Assets fall into two broad categories: liquid and illiquid. Liquid assets — cash, savings accounts, money-market funds, taxable brokerage holdings in stocks and ETFs — can be accessed in days and represent your immediate financial cushion during emergencies or unexpected opportunities. Illiquid assets — home equity, retirement accounts, vehicles, collectibles, and business equity — take weeks or months to convert to cash and often carry transaction costs or tax penalties, but they still count toward net worth at current market value because they represent real economic ownership. A complete net worth picture includes both, though it is worth tracking liquid net worth separately as a measure of financial resilience. On the liabilities side, list every debt: mortgage balance, home equity line of credit, car loans, student loans, credit card balances, personal loans, and any other formal obligations. Use current balance, not original loan amount. Subtract total liabilities from total assets and you have your net worth. Negative net worth (more debt than assets) is common and expected early in life — student loans and new mortgages both drive it — and is not cause for alarm as long as the trend is improving year over year.

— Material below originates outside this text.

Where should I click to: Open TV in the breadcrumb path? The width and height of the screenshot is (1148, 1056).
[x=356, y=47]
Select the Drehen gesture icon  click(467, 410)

How to Benchmark Your Result

The Federal Reserve's Survey of Consumer Finances tracks median net worth by age, race, income, and education every three years, and it is the authoritative benchmark for US households. As of the 2022 survey, median US net worth across all ages is approximately $192,000, but medians vary dramatically by age and are the more useful comparison point. For households under 35, median net worth is about $39,000, reflecting early-career student debt and minimal accumulated assets. For 35–44 it climbs to $135,000 as home equity and retirement savings begin to compound, for 45–54 around $247,000, for 55–64 around $365,000, and for 65–74 about $410,000 — the peak before retirement drawdowns begin. Compare yourself to your own age cohort, not the overall median. A useful rule of thumb from personal-finance author Thomas Stanley: by age 40, target net worth equal to (age × pre-tax annual income) ÷ 10. So a 40-year-old earning $100,000 would target $400,000 net worth by that birthday. This rule is aggressive for renters in high-cost-of-living cities and conservative for high earners in low-cost areas, so use it as a directional check rather than a hard target.

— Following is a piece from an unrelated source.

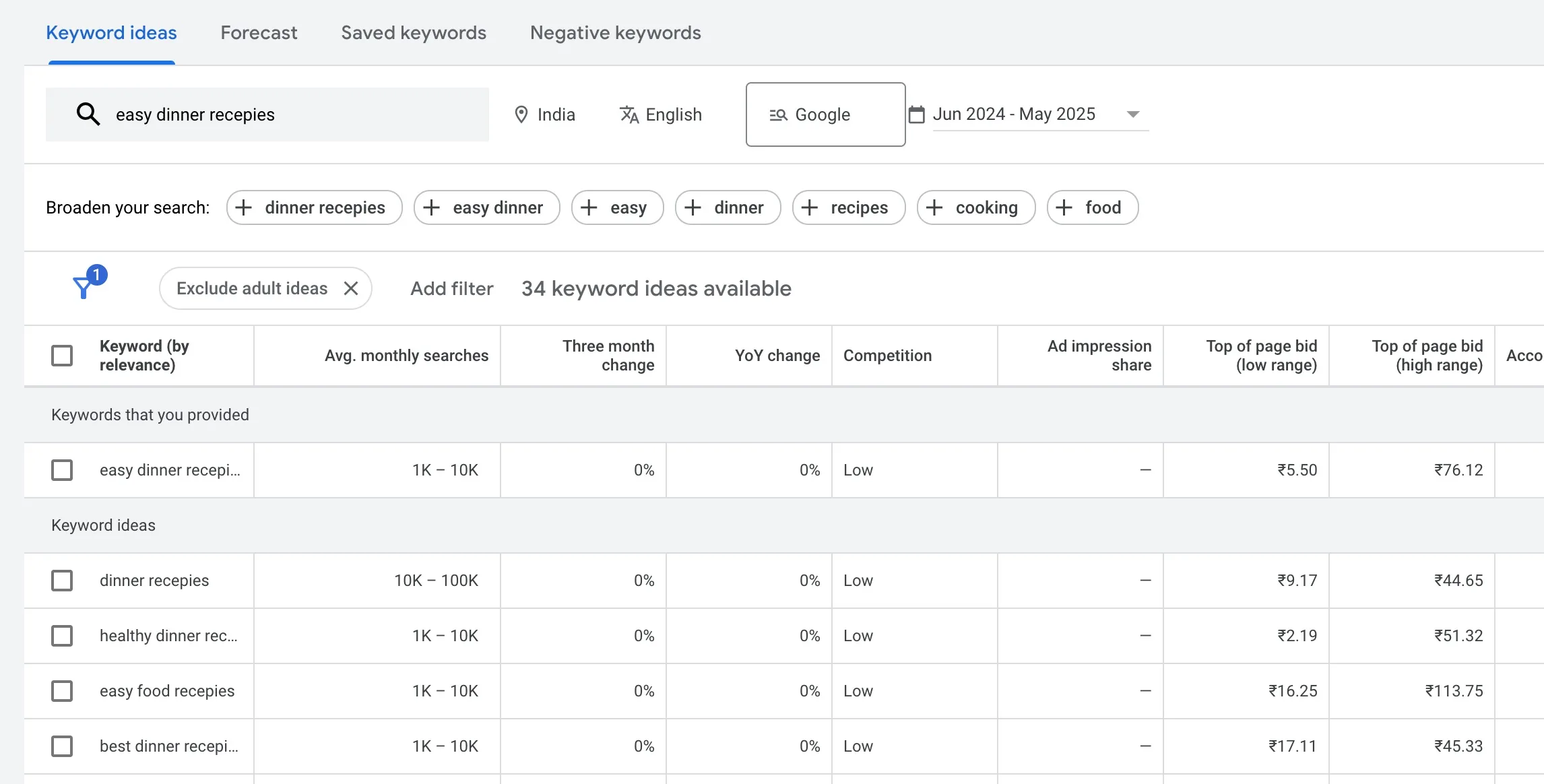Screen dimensions: 1544x784
Task: Click the Add filter button
Action: (451, 288)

Growing Net Worth Reliably

The reliable levers for growing net worth are well understood but rarely applied consistently. Spend less than you earn — the savings rate matters more than the investment return for the first decade of serious wealth building, because you can't invest dollars you've already spent. Max out tax-advantaged retirement contributions before any other investing: 401(k) up to the employer match first (that's an immediate 50–100% return), then a Roth IRA for tax diversification in retirement, then back to the 401(k) to the annual limit. Pay down high-interest debt aggressively — any debt above 6–7% interest beats virtually every investment return on a risk-adjusted basis. Invest consistently in diversified low-cost index funds through every market cycle, particularly during downturns when dollar-cost averaging buys more shares per dollar. Avoid lifestyle inflation as income rises; capturing half of every raise as increased savings rather than increased spending dramatically accelerates net-worth growth over a career. The math compounds surprisingly hard: an extra $200/month invested consistently at a 7% annual return grows to over $220,000 in 30 years. Track your net worth quarterly with snapshot history to stay motivated and catch problems early — the habit itself produces better financial decisions over time.